* [WHAT IS BEING ASKED]: Find the line with "The height and" in the entries below. Repeat it, every following line, and the line with "Open the chart gear settings menu", exactly and with nothing added.

* [AVAILABLE RECORDS]:
BEGIN

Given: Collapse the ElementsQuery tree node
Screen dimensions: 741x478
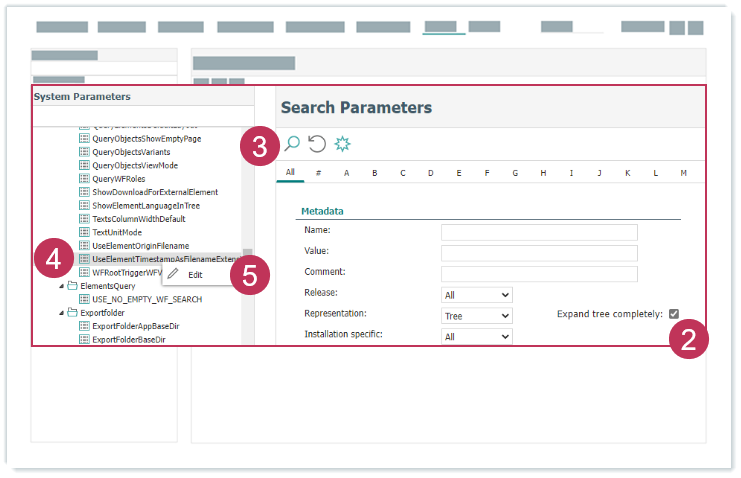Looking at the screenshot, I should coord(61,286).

END
BEGIN

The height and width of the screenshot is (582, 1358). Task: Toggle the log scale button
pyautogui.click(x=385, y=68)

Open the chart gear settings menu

END

* [RESULT OF THIS EXERCISE]:
The height and width of the screenshot is (582, 1358). Task: Toggle the log scale button
pyautogui.click(x=385, y=68)

Open the chart gear settings menu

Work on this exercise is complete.